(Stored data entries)
══════════
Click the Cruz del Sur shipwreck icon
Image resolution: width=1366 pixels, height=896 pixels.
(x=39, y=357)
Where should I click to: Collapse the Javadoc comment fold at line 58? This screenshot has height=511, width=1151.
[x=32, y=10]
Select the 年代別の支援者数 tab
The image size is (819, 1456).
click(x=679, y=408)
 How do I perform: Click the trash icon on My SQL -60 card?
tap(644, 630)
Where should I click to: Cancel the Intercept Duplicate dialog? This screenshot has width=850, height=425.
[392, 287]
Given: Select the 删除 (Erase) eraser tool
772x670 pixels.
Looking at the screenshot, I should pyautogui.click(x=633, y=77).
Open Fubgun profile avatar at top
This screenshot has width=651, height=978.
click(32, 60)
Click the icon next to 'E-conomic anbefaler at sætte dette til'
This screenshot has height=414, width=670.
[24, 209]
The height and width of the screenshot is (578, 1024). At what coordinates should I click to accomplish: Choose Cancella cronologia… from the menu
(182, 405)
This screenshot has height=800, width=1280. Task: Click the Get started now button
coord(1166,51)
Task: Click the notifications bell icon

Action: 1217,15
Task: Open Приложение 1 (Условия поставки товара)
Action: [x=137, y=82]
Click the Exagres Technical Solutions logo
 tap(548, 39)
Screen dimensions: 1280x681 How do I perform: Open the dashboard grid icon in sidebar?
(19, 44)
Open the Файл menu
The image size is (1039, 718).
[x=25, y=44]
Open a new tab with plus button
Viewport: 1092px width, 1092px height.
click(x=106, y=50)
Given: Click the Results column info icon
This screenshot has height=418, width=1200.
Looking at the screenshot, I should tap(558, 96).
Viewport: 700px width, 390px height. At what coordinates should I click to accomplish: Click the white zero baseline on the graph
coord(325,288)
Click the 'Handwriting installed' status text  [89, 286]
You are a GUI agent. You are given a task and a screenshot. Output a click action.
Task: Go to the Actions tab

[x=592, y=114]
══════════
# WHAT YOU NEED TO DO
Write out all the records again, exactly as they appear.

# WRITTEN SOLUTION
Click the Cruz del Sur shipwreck icon
Image resolution: width=1366 pixels, height=896 pixels.
(x=39, y=357)
Where should I click to: Collapse the Javadoc comment fold at line 58? This screenshot has height=511, width=1151.
[x=32, y=10]
Select the 年代別の支援者数 tab
The image size is (819, 1456).
click(x=679, y=408)
 How do I perform: Click the trash icon on My SQL -60 card?
tap(644, 630)
Where should I click to: Cancel the Intercept Duplicate dialog? This screenshot has width=850, height=425.
[392, 287]
Given: Select the 删除 (Erase) eraser tool
772x670 pixels.
Looking at the screenshot, I should pyautogui.click(x=633, y=77).
Open Fubgun profile avatar at top
This screenshot has width=651, height=978.
click(32, 60)
Click the icon next to 'E-conomic anbefaler at sætte dette til'
This screenshot has height=414, width=670.
[24, 209]
The height and width of the screenshot is (578, 1024). At what coordinates should I click to accomplish: Choose Cancella cronologia… from the menu
(182, 405)
This screenshot has height=800, width=1280. Task: Click the Get started now button
coord(1166,51)
Task: Click the notifications bell icon

Action: 1217,15
Task: Open Приложение 1 (Условия поставки товара)
Action: [x=137, y=82]
Click the Exagres Technical Solutions logo
 tap(548, 39)
Screen dimensions: 1280x681 How do I perform: Open the dashboard grid icon in sidebar?
(19, 44)
Open the Файл menu
The image size is (1039, 718).
[x=25, y=44]
Open a new tab with plus button
Viewport: 1092px width, 1092px height.
click(x=106, y=50)
Given: Click the Results column info icon
This screenshot has height=418, width=1200.
Looking at the screenshot, I should tap(558, 96).
Viewport: 700px width, 390px height. At what coordinates should I click to accomplish: Click the white zero baseline on the graph
coord(325,288)
Click the 'Handwriting installed' status text  [89, 286]
You are a GUI agent. You are given a task and a screenshot. Output a click action.
Task: Go to the Actions tab

[x=592, y=114]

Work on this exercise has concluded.